Was für ein Segen und welche Ermunterung für das Volk, dass Gott wieder in ihrer Mitte war! Die Kämpfe Israels waren aufs Neue die Kämpfe Gottes, da Er selbst Josua die Anweisungen für die Einnahme der Stadt Ai gab.

Aus dieser Begebenheit ergibt sich eine wichtige moralische Lektion für uns. In der Geschichte Achans haben wir gesehen, wie die Sünde das geistliche Urteilsvermögen raubt und das Herz von Gott entfernt (Jes 59,2; Hos 4,11). Obwohl das Volk wieder in der Gunst Gottes stand, musste es entdecken, dass es seine Kraft verloren hat. Es musste erfahren, dass es schwach war. Es stellte sich nicht mehr die Frage, ob wirklich das ganze Volk bemüht werden sollte, um die kleine Stadt einzunehmen (vgl. Jos 7,3.4). Ganz im Gegenteil, alle kriegstüchtigen Männer wurden von Gott dazu aufgerufen, sich mit Josua zu vereinen (V. 1). Es brauchte zehnmal mehr mutige Männer als beim ersten Angriff, nämlich 30'000, die die kleine Stadt von nur 12'000 Einwohnern durch eine ausgeklügelte Strategie einnahmen (V. 25).

*Datenauszug*
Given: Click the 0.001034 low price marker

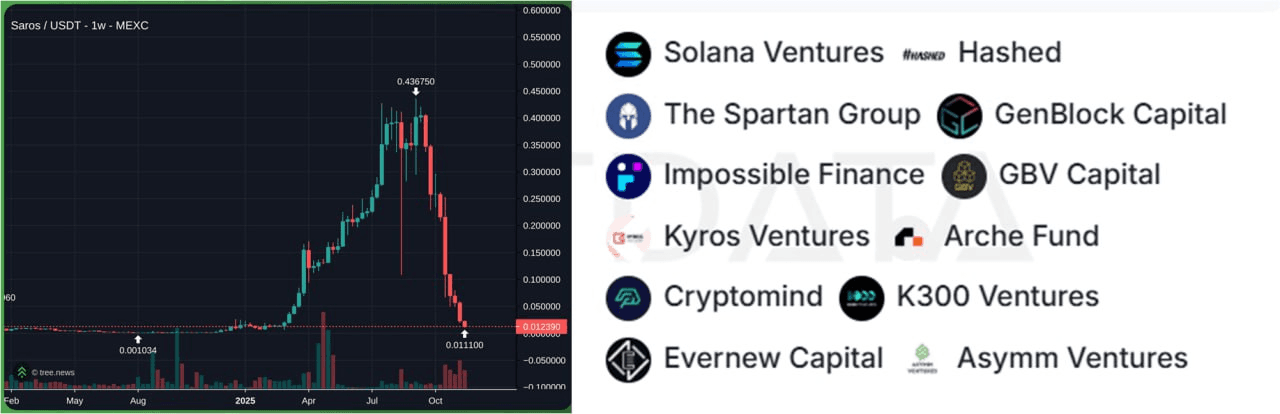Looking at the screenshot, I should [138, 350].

==

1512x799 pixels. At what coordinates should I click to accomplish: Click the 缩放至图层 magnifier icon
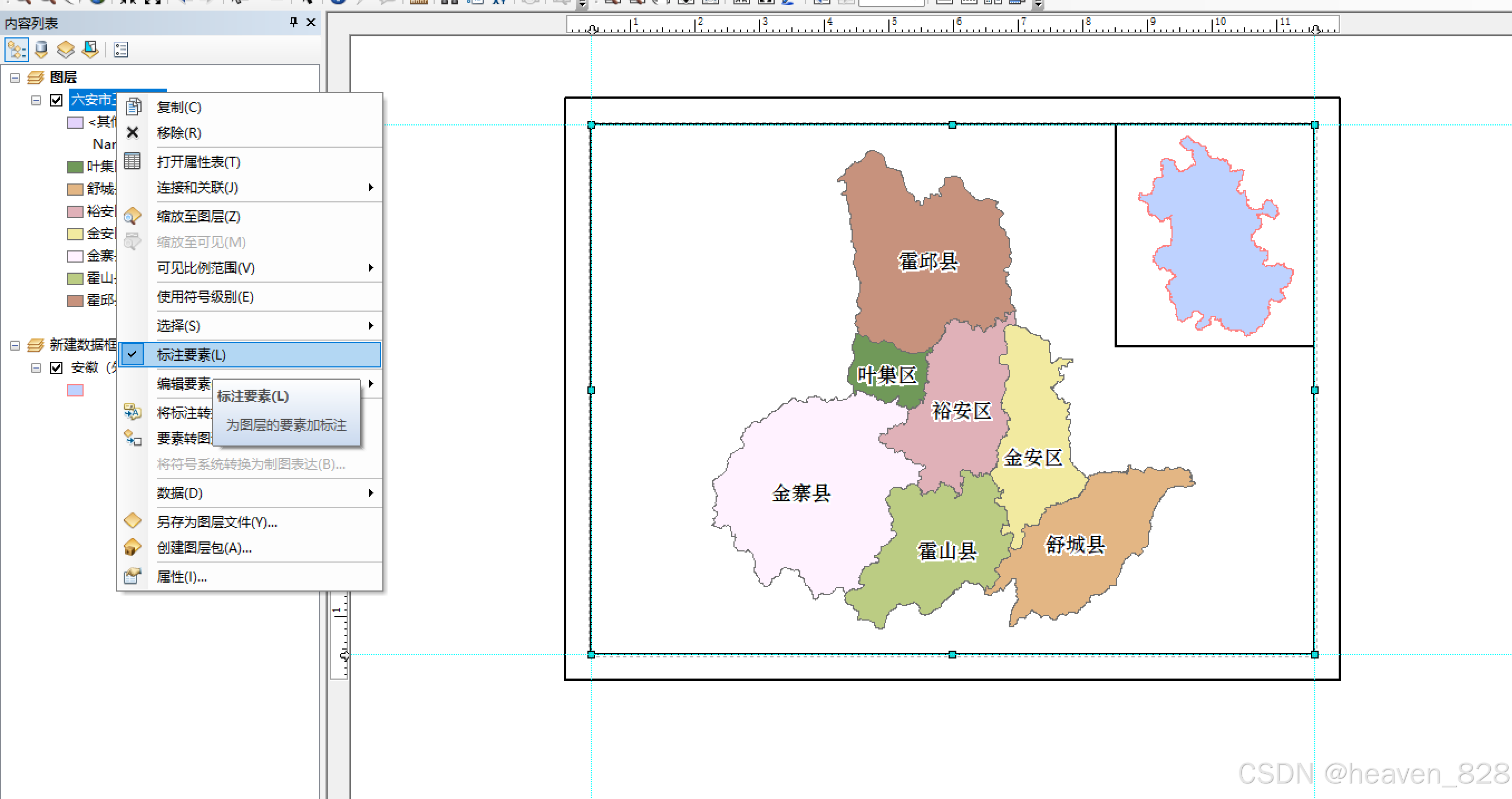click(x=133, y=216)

*Aufgabe 1*
Beantworte anhand der ausgewählten Textstelle die folgenden Fragen:
(a) Wem gab Gott die Anweisungen für die Einnahme der Stadt Ai?
(b) Wie viele Einwohner hatte die kleine Stadt?
(c) Wie viele Männer nahmen die Stadt ein?
*Aufgabe 2*
Zähle alle Stellenangaben auf, die in der ausgewählten Textstelle in Klammern stehen, jeweils ohne den Zusatz „vgl.“.
*Aufgabe 3*
Gib den Abschnitt der ausgewählten Textstelle von „Aus dieser Begebenheit“ bis einschließlich „einnahmen (V. 25).“ wortgetreu wieder.

*Ergebnis 1*
(a) Josua
(b) 12'000
(c) 30'000

*Ergebnis 2*
Jes 59,2
Hos 4,11
Jos 7,3.4
V. 1
V. 25

*Ergebnis 3*
Aus dieser Begebenheit ergibt sich eine wichtige moralische Lektion für uns. In der Geschichte Achans haben wir gesehen, wie die Sünde das geistliche Urteilsvermögen raubt und das Herz von Gott entfernt (Jes 59,2; Hos 4,11). Obwohl das Volk wieder in der Gunst Gottes stand, musste es entdecken, dass es seine Kraft verloren hat. Es musste erfahren, dass es schwach war. Es stellte sich nicht mehr die Frage, ob wirklich das ganze Volk bemüht werden sollte, um die kleine Stadt einzunehmen (vgl. Jos 7,3.4). Ganz im Gegenteil, alle kriegstüchtigen Männer wurden von Gott dazu aufgerufen, sich mit Josua zu vereinen (V. 1). Es brauchte zehnmal mehr mutige Männer als beim ersten Angriff, nämlich 30'000, die die kleine Stadt von nur 12'000 Einwohnern durch eine ausgeklügelte Strategie einnahmen (V. 25).